ロシア連邦、現在のロシアの誕生は1991年です。ロシアというと長い歴史があるような気がしますが、現在のロシアは30年の歴史しかありません。かなり新しい国家なのです。
新しい国家が直面する問題というのはいろいろありますが、ロシア連邦にとって大きな問題になったのは国家のアイデンティティをどう規定するのかというものでした。
どうしてロシア連邦という国に人々は所属しなくてはいけないのか。どうしてロシア連邦は、その領域の国家でなければならないのか。このようなロシア連邦がロシア連邦であるための根拠が大きな問題になったのです。
これがイギリスや日本のように歴史が長い国ですと歴史の長さが重みとなって、そもそも問題として浮上することが起きにくくなります。
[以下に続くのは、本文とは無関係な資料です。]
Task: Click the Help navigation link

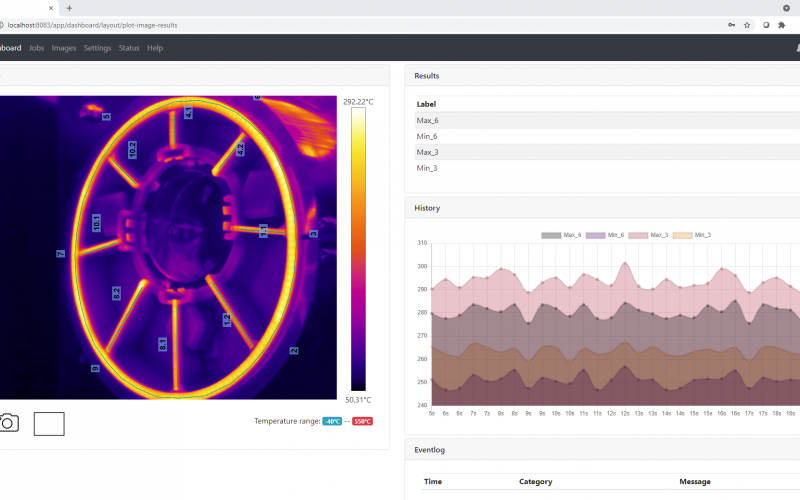Action: tap(155, 48)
またアメリカや中華人民共和国、あるいはソ連のように革命でもって独立を獲得した国であれば、独立の理念がそのまま国家のアイデンティティになります。
ところがロシア連邦(やウクライナ)はソ連が崩壊したことでなし崩しに成立した国家です。
バルト3国(エストニア、ラトヴィア、リトアニア)のようにソ連時代から独立を願っていた国なら、、悲願の成就ということでアイデンティティの問題は小さなものとなります。
ところがソ連の中核をになっていたロシア連邦はソ連とロシアをほぼイコールで捉えていたたため、この問題に苦しむことになります。
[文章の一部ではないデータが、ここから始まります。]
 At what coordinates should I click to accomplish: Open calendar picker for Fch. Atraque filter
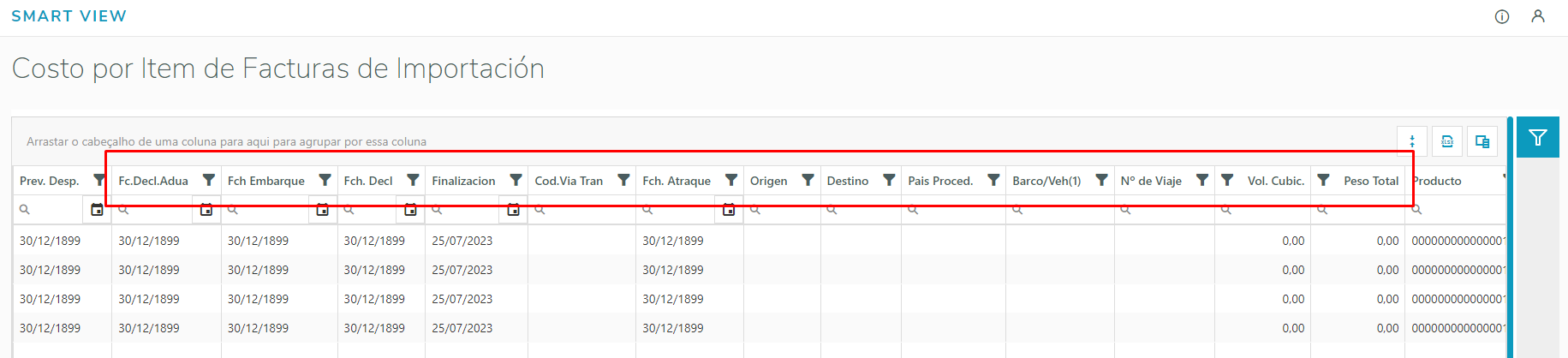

ロシア連邦は人口の大半がロシア人ですが(78%)、タタール人やウクライナ人、バシキール人、チュバシ人など様々な民族がいる多民族国家です。
宗教もロシア正教を信じるひとが最も多いのですが(41%)、カトリックやプロテスタント、イスラーム教、仏教にユダヤ教と非常にバラエティに富んでいます。さらにソ連時代は宗教の否定が国是だったため、無宗教のひとが13%もいます。
これだけ多様な人々を束ねる理念はいったいどういうものであるべきなのか、成立したばかりにロシア連邦は苦戦します。
最大多数であるロシア人であることを国家のアイデンティティに据えることが簡単な解決策なように思えます。しかしそうしてしまうとロシア人ではない人々(全人口の22%)の離反や独立を招くことになります。宗教を国家のアイデンティティに据えても同じ袋小路に陥ります。
こうした難問に直面したため、ロシア連邦は成立当初には国歌がありませんでした。
国歌とはその国の理念を謳い上げるものです。誕生したばかりのロシア連邦にはその謳い上げるべき理念がなかったため国歌を決められなかったのです。
暫定的に帝政ロシア時代の作曲家グリンカの「愛国歌」が国歌として演奏されるようになりましたが、歌詞はないままでした。
これが変わるのがプーチンが第2代目大統領に就任した2000年です。2000年にプーチンはソ連時代の国歌をロシア連邦の国歌として採用しました。歌詞はソ連時代とは別なものにしましたが、ソ連時代のものを復活させたのです。
これは現在のウクライナ侵攻にもつながるような象徴的な出来事です。
プーチンは新生ロシアであるロシア連邦のアイデンティティをソ連時代に追い求めたのです。
多民族国家であるロシア連邦を束ねる理念としてプーチンが持ち出したのが、ソ連時代に達成した「ナチスへの勝利」です。